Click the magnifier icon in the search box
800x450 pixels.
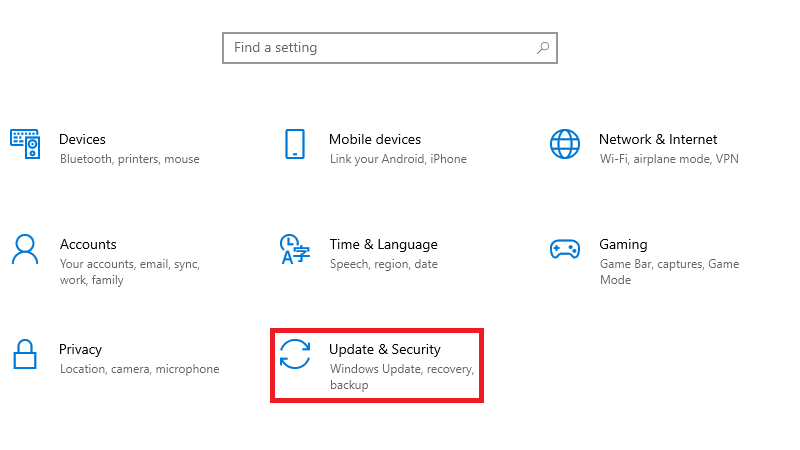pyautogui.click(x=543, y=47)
********
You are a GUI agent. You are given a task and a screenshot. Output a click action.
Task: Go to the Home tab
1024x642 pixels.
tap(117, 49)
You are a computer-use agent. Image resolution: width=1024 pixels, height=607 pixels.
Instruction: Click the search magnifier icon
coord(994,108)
********
_AUFGABENSTELLUNG_:
Entnehmen Sie dem obigen Material jede Zeile, die das Wort „search“ enthält.

_ANTWORT_:
Click the magnifier icon in the search box
Instruction: Click the search magnifier icon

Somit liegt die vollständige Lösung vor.